From the records below, please repeat exactly the line that has "Add a new Group", the line that has "Open the Icon", and every line between them, and nothing else.

Recorded data:
------------------------

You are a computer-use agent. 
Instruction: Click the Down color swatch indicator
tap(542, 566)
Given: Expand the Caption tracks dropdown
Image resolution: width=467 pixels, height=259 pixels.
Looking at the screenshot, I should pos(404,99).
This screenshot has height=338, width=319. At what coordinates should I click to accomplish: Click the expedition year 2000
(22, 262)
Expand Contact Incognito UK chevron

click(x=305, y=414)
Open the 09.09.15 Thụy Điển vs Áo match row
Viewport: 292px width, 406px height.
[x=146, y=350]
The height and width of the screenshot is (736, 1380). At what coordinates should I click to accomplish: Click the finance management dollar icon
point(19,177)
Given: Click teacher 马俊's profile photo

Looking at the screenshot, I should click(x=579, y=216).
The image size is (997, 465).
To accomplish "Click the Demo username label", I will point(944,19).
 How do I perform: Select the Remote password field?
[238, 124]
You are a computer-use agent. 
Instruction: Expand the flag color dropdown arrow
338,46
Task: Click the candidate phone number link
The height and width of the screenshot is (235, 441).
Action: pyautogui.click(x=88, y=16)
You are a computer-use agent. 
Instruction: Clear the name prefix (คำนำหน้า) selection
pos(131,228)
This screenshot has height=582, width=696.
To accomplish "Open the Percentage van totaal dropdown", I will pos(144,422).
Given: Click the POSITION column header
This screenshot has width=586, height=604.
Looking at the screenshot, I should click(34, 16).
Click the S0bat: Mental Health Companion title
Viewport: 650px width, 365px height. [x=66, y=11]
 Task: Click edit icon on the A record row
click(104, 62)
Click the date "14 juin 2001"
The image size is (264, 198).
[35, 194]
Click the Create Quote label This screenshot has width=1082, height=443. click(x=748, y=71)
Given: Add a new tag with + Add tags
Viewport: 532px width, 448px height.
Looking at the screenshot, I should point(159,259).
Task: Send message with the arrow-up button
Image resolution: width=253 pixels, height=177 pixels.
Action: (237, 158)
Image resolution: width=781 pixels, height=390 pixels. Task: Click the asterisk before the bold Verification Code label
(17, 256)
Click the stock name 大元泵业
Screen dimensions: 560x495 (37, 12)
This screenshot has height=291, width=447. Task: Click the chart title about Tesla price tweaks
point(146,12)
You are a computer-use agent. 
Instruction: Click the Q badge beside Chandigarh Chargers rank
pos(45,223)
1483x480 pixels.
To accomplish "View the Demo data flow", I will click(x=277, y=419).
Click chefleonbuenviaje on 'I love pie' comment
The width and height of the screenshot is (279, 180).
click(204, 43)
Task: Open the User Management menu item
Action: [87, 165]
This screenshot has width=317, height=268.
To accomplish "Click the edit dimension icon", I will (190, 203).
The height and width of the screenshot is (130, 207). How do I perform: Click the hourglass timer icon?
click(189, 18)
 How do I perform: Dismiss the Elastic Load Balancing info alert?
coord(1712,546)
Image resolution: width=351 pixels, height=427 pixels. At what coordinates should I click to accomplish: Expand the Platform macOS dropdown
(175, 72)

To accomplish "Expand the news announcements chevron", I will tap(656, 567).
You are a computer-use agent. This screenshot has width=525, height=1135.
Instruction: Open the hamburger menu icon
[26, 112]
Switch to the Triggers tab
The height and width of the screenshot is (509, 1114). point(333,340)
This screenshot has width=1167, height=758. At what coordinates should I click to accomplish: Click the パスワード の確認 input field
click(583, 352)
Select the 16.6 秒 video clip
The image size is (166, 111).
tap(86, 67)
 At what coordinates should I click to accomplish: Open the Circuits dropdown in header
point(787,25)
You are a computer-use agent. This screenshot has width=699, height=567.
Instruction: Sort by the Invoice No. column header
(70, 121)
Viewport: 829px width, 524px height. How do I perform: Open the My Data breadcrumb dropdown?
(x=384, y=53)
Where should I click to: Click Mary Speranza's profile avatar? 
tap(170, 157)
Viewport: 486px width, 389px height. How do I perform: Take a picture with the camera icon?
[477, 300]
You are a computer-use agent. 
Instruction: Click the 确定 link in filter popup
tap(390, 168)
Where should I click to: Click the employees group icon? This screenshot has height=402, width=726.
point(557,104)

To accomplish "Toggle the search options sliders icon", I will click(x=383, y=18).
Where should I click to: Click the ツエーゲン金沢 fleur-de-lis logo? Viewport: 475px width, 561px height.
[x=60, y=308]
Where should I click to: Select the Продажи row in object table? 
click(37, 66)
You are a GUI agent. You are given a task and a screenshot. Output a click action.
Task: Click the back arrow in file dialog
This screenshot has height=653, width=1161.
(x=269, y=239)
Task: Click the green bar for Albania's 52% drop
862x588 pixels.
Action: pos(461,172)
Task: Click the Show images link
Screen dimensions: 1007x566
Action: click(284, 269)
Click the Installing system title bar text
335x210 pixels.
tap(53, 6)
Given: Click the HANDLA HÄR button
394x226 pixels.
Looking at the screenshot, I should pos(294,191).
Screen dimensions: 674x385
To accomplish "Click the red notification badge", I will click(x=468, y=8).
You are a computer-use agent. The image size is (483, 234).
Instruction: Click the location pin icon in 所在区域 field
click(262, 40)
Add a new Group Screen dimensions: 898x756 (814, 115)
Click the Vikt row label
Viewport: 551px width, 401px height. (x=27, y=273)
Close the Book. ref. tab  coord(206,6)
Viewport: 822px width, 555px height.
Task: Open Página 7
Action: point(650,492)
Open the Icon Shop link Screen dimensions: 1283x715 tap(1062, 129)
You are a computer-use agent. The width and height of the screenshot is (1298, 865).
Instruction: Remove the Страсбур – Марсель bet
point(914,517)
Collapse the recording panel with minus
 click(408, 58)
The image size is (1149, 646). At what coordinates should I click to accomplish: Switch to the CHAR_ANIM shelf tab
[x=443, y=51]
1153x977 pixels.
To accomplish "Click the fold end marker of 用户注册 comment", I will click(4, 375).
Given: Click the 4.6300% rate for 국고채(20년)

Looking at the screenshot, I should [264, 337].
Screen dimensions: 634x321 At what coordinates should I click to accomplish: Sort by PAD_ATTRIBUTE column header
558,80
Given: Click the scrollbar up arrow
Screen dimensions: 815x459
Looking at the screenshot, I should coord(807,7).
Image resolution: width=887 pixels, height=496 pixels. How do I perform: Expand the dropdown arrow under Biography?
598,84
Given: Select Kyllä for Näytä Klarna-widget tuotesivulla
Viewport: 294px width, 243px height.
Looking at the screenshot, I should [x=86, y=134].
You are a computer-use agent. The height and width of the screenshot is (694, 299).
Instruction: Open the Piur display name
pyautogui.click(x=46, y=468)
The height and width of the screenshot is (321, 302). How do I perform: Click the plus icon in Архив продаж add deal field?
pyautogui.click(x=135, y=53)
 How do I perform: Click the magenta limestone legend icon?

------------------------

> Solution for this task
Add a new Group Screen dimensions: 898x756 (814, 115)
Click the Vikt row label
Viewport: 551px width, 401px height. (x=27, y=273)
Close the Book. ref. tab  coord(206,6)
Viewport: 822px width, 555px height.
Task: Open Página 7
Action: point(650,492)
Open the Icon Shop link Screen dimensions: 1283x715 tap(1062, 129)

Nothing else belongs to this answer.